The findings discussed below come from a survey of 235 mostly-US companies by the IT Policy Compliance Group (IT PCG) as reported in Info. Mgt., Vol. 43, Jan./Feb. 2009 at 10 (See my post of Feb. 6, 2009: savings from the various practices.).

The author of the survey, Jim Hurley,explained part of the methodology in an email to me. “The participants and organizations involved in the survey portion of the research were randomly selected from a pre-screened list of more than 4,000 organizations. The participants had to qualify and answers from non-qualifying participants (beyond the 235 reported) were dropped.

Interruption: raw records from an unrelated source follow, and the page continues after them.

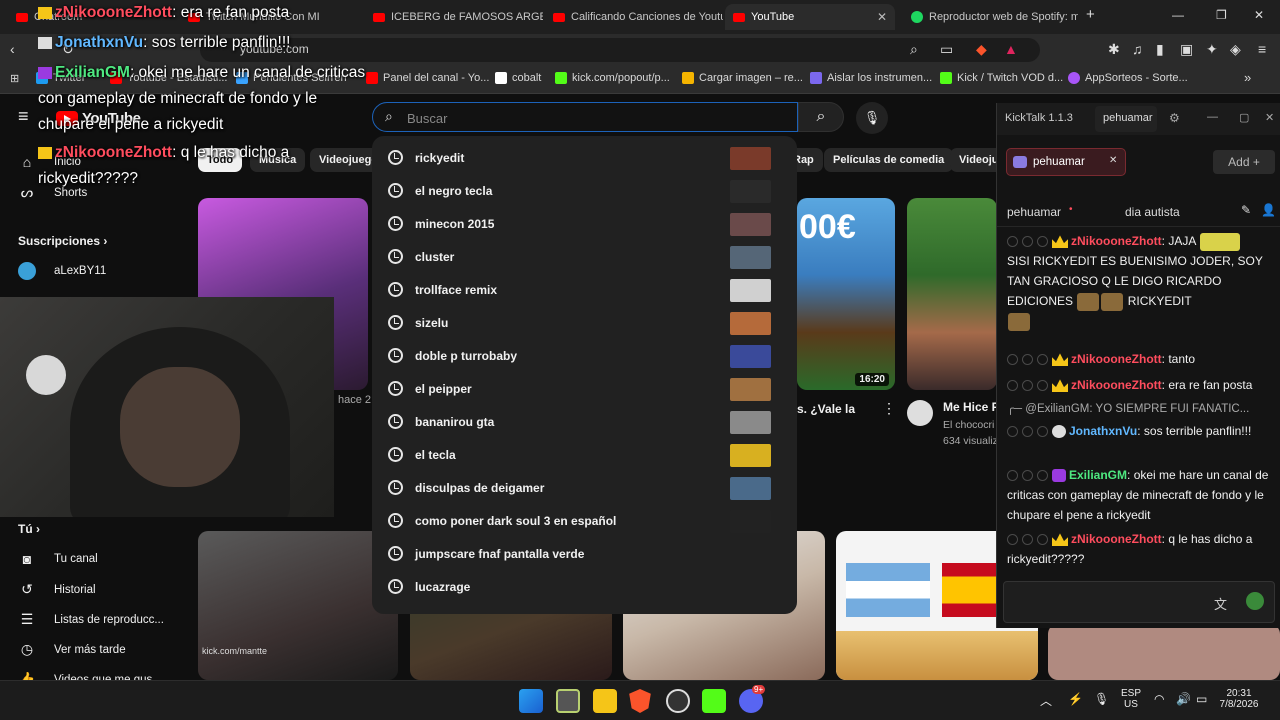 The height and width of the screenshot is (720, 1280). I want to click on bluetooth-icon: ⚡, so click(1076, 699).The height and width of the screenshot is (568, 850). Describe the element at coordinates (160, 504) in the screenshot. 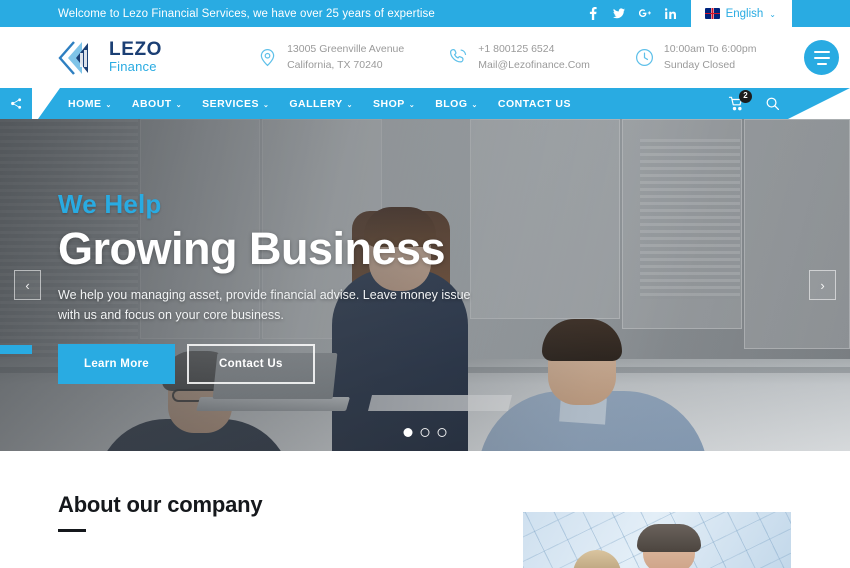

I see `about-title: About our company` at that location. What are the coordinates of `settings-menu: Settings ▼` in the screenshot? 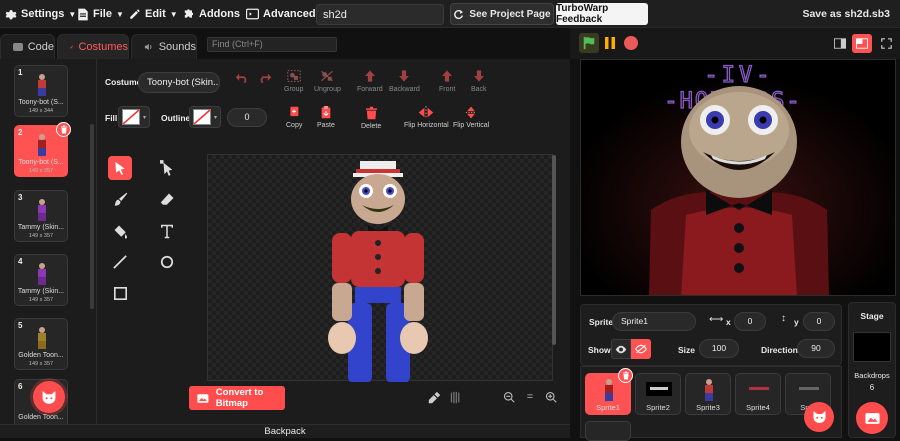 It's located at (40, 14).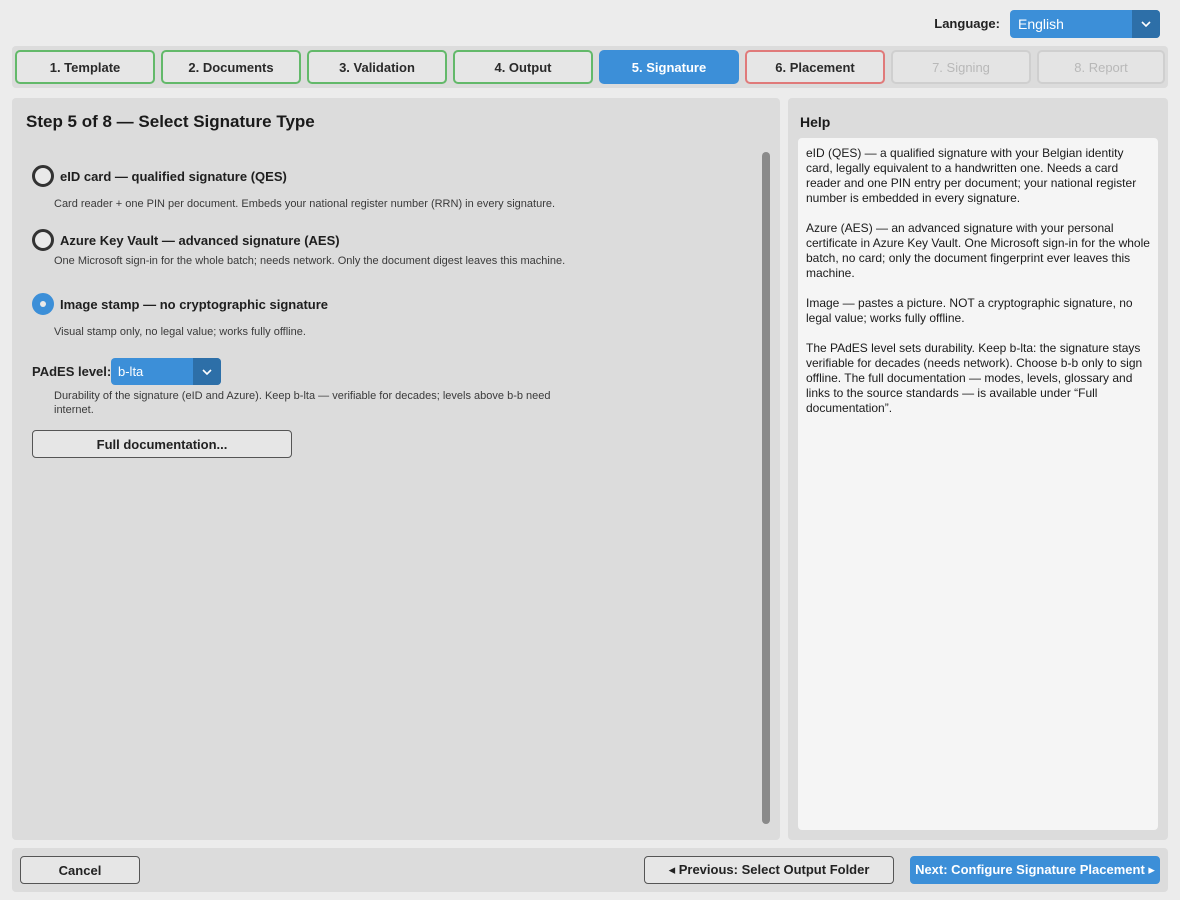 The image size is (1180, 900). I want to click on option-image: Image stamp — no cryptographic signature, so click(180, 304).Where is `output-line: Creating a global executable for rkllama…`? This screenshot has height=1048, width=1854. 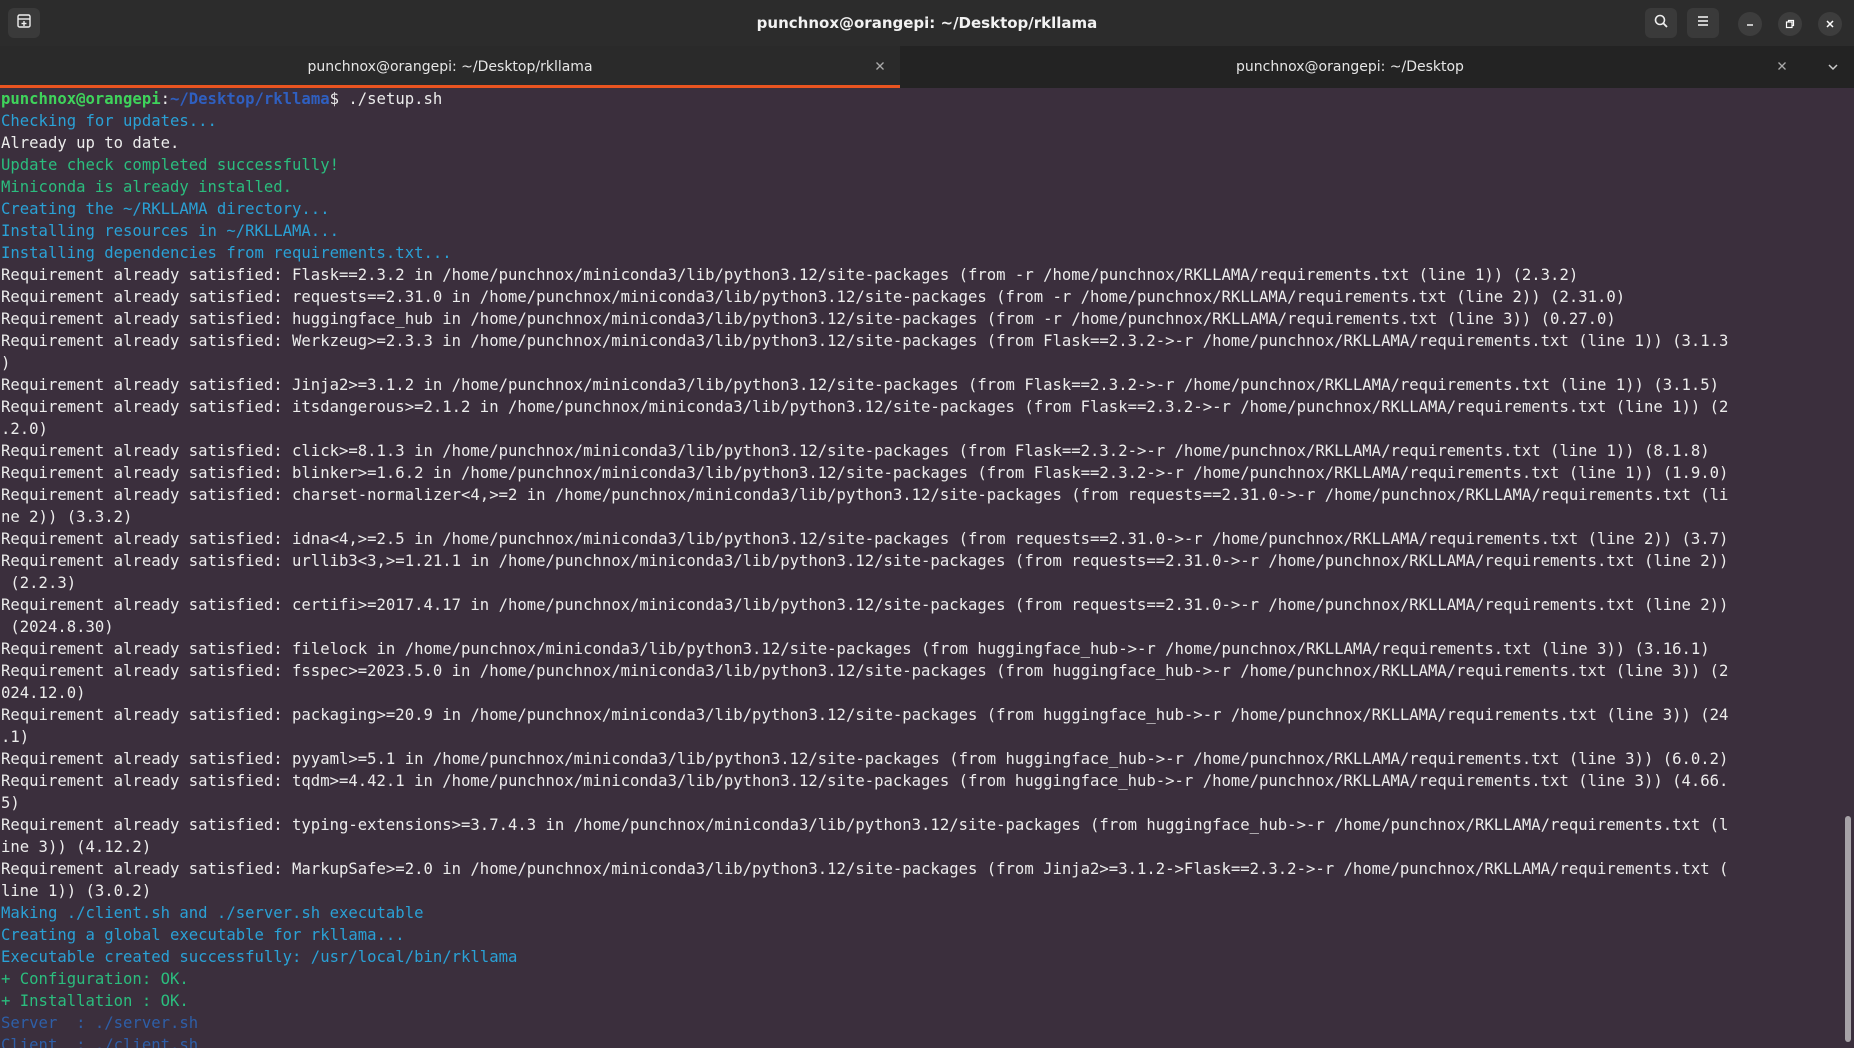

According to a post on the Group’s blog, seven-in-ten companies are spending 5-to-6 times more on legal settlements, legal fees, and internal expenses to find, produce, protect and preserve information in response to legal requests for information.”

What interests me particularly is a table in the report that gives data on “expenses for legal holds on information.” Above the table it says “annual expenses for legal fees and settlements by practice maturity,” where “practice maturity” means how sophisticated are a company’s litigation-hold policies.

The report uses different levels of practice maturity: “ad-hoc practices”; “repeatable but intuitive”; “defined and measured” – which is the category of normative practices; “managed and measured”; and “optimized and balanced”

The revenue size of the surveyed companies and their associated legal expenses for “normative practices” are $500 million revenue, $0.9 million expenses; $1 billion, $1.4 million; $10 billion, $5.9 million; and $25 billion, $20.2 million. Taking the $10 billion metrics, I believe this says that the survey found that a typical $10 billion company spent $5.9 million on litigation holds if its practices were in the middle of the pack. Since total legal spending runs about 0.5 percent of revenue, for these expenditures to be about 0.14 percent leaves me dubious.